Opioid peptide receptor studies. 17. Attenuation of chronic morphine effects after antisense oligodeoxynucleotide knock‐down of RGS9 protein in cells expressing the cloned Mu opioid receptor

RGS proteins are a recently described class of regulators that influence G‐protein‐mediated signaling pathways. We have shown previously that chronic morphine results in functional uncoupling of the μ opioid receptor from its G protein in CHO cells expressing cloned human μ opioid receptors.
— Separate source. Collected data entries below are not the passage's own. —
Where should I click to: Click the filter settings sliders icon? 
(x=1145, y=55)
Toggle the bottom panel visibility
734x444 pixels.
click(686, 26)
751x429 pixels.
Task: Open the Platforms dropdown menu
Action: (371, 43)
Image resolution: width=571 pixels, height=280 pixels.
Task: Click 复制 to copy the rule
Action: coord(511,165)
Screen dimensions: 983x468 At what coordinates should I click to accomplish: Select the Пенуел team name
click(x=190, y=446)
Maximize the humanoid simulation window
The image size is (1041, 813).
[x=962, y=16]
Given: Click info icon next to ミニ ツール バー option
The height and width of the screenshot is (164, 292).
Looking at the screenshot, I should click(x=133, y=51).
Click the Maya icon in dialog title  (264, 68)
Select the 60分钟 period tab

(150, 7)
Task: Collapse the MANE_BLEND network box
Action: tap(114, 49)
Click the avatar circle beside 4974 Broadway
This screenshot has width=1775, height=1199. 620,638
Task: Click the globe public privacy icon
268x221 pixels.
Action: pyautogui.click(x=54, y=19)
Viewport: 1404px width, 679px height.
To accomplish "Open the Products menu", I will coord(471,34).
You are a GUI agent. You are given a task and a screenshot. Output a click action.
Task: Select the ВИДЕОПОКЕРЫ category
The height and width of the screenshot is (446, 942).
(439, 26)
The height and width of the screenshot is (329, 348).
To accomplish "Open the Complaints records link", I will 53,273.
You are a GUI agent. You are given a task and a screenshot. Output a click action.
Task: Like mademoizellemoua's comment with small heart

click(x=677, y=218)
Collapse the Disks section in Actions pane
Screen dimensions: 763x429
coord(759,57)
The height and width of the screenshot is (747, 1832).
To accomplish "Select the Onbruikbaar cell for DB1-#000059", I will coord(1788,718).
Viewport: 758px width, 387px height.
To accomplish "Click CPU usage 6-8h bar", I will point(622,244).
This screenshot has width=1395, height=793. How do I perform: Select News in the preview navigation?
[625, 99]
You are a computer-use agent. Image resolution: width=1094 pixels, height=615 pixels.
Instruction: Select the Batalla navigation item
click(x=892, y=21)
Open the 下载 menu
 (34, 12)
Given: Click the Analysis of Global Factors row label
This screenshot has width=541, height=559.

In the present study, we examined the effects of morphine treatment (1 μM, 20 h) on DAMGO‐stimulated high‐affinity [ 35 S]GTP‐γ‐S binding and DAMGO‐mediated inhibition of forskolin‐stimulated cAMP accumulation in HN9.10 cells stably expressing the cloned rat μ opioid receptor, in the absence and presence of the RGS9 protein knock‐down condition (confirmed by Western blot analysis). RGS9 protein expression was reduced by blocking its mRNA with an antisense oligodeoxynucleotide (AS‐114). Binding surface analysis resolved two [ 35 S]GTP‐γ‐S binding sites (high affinity and low affinity sites). In sense‐treated control cells, DAMGO‐stimulated [ 35 S]GTP‐γ‐S binding by increasing the B max of the high‐affinity site. In sense‐treated morphine‐treated cells, DAMGO‐stimulated [ 35 S]GTP‐γ‐S binding by decreasing the high‐affinity K d without changing the B max . AS‐114 significantly inhibited chronic morphine‐induced upregulation of adenylate cyclase activity and partially reversed chronic morphine effects as measured by DAMGO‐stimulated [ 35 S]GTP‐γ‐S binding. Morphine treatment increased the EC 50 (6.2‐fold) for DAMGO‐mediated inhibition of forskolin‐stimulated cAMP activity in control cells but not in cells treated with AS‐114 to knock‐down RGS9. These results provide additional evidence for involvement of RGS9 protein in modulating opioid signaling, which may contribute to the development of morphine tolerance and dependence. Synapse 52:209–217, 2004. Published 2004 Wiley‐Liss, Inc.